1 Much mortality may be indiscriminate and unavoidable, so that any increase in size caused by reproductive restraint is likely to be worthless in future. For instance, when temporary ponds dry out, most individuals die irrespective of their size or condition.

2 The habitat may be so benign and competition-free for established individuals that all of them have a high probability of surviving, and a large future reproductive output, irrespective of any present lack of reproductive restraint. This is true, at least temporarily, for the first colonists to arrive in a newly arisen habitat.

3 A habitat may be low CR simply because there are important sources of mortality to which the largest individuals are especially prone. Thus, restrained present reproduction, by leading to greater size, may give rise to lowered survival in future. For instance, in the Amazon, avian predators preferentially prey upon the largest individuals of certain fish species.

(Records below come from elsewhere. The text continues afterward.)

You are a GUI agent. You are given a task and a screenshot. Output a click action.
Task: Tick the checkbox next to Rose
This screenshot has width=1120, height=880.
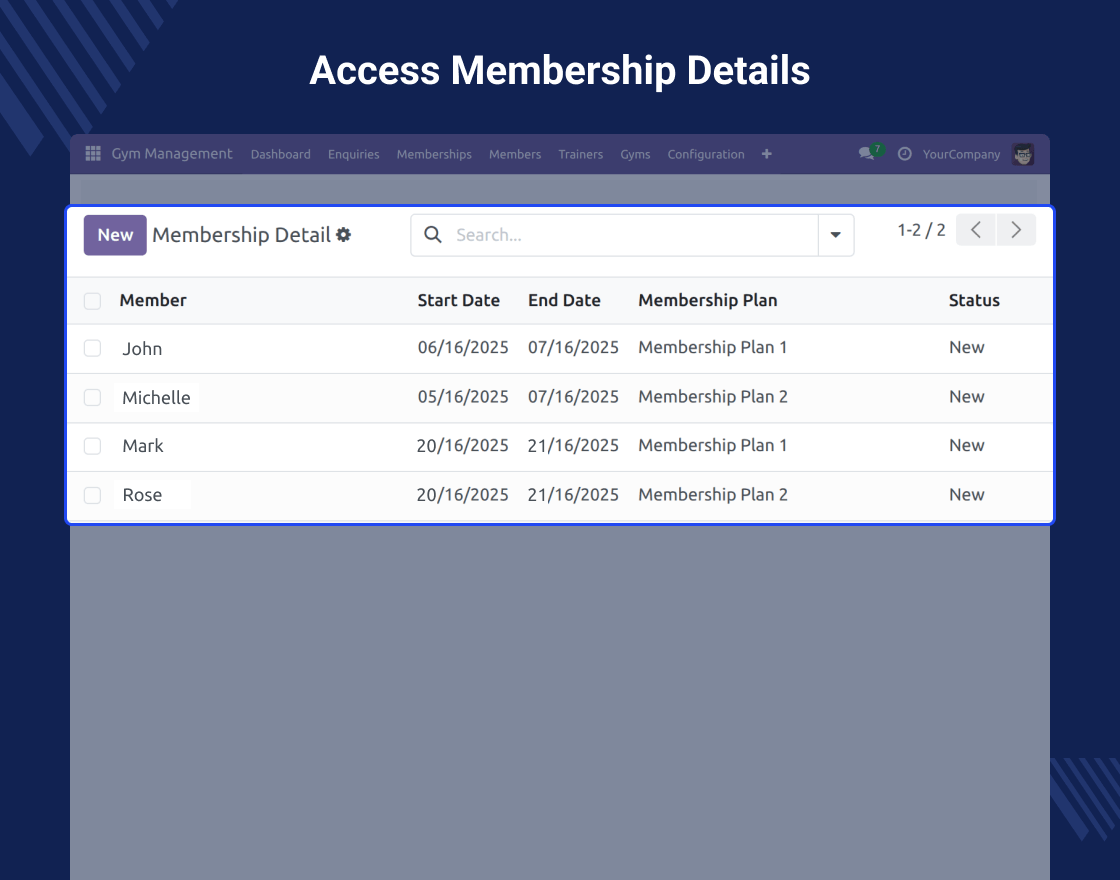[93, 495]
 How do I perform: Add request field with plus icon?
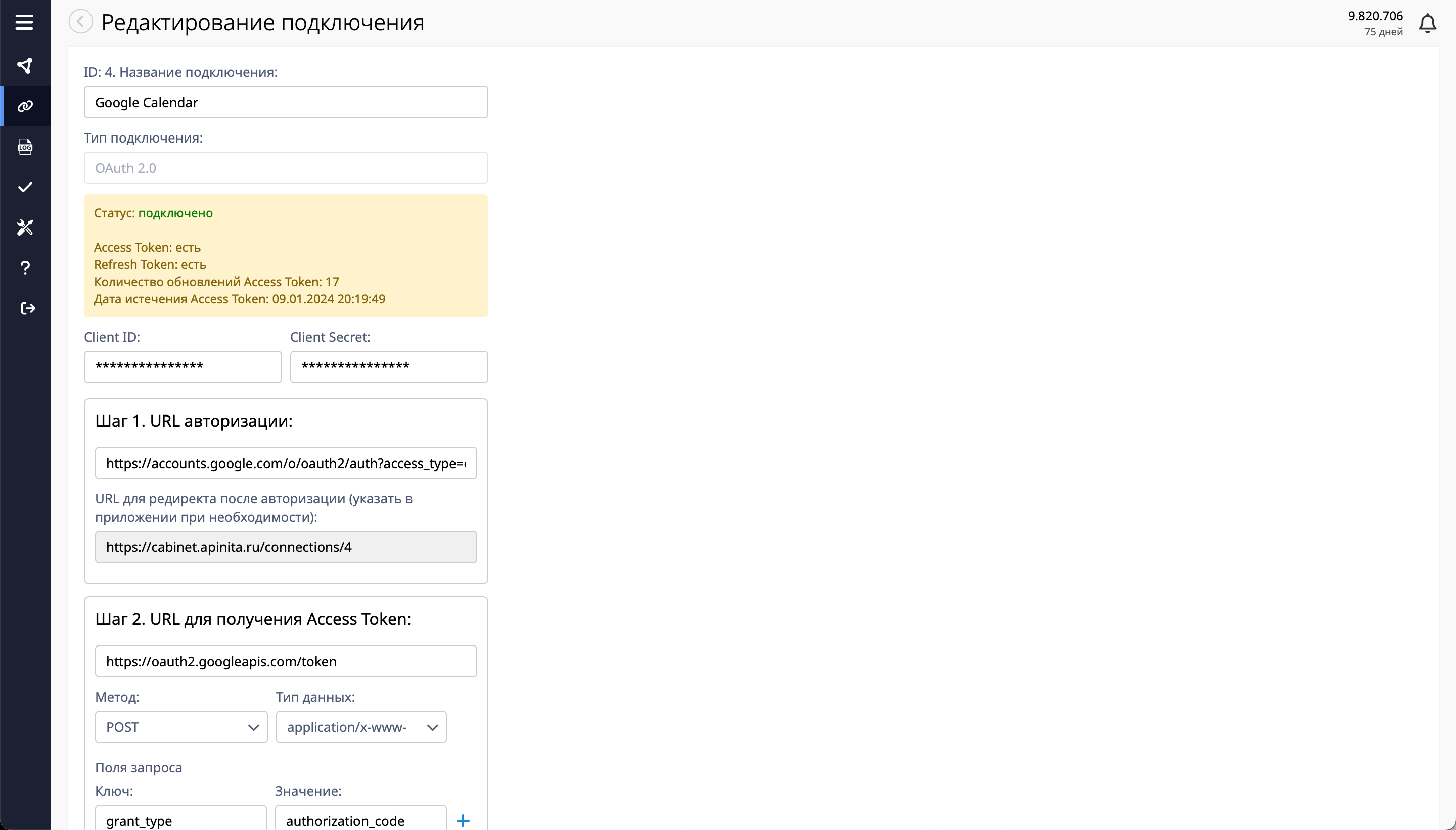pos(463,820)
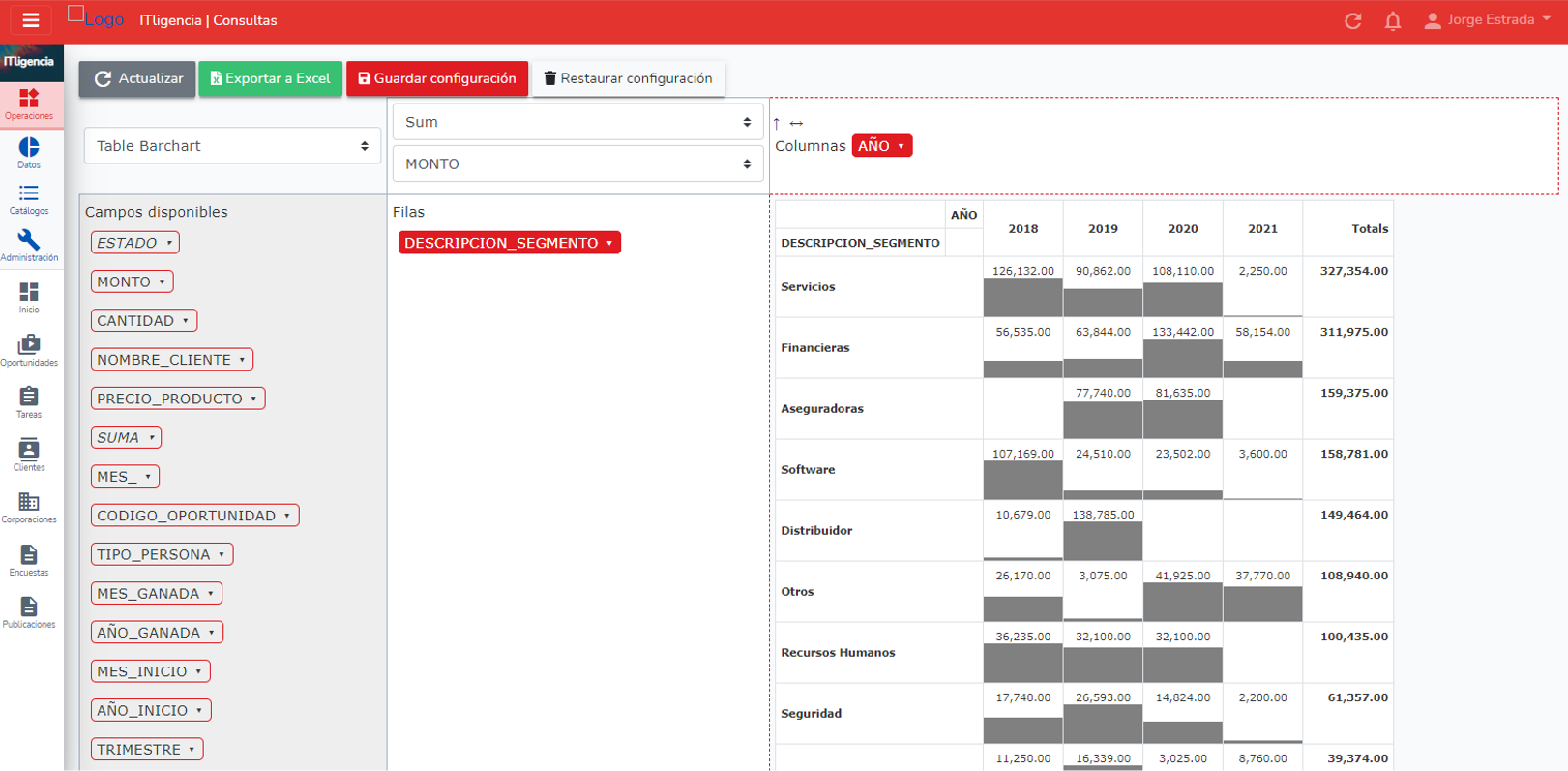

related classification of habitats for newly born offspring

A related classification of habitats for newly born offspring can also be constructed. Again, there are two contrasting types (Figure 4.25b), assuming that, for a given reproductive allocation, larger offspring can be produced only if there are fewer of them.

1 'Offspring size-sensitive' habitats, in which the reproductive value of individual offspring rises significantly with size (as above, either because of competition amongst offspring, or because of important sources of mortality to which small offspring are especially vulnerable). An increase in size implies a significant rise up the fitness contours.

2 'Offspring size-insensitive' habitats, in which the reproductive value of individual offspring is little affected by their size (as above, because of indiscriminate mortality, or because of superabundant resources, or because there are sources of mortality to which larger individuals are more prone). An increase in size implies a negligible move up the fitness contours.

Together, clearly, the two contrasting pairs can be combined into four types of habitat (Figure 4.25c).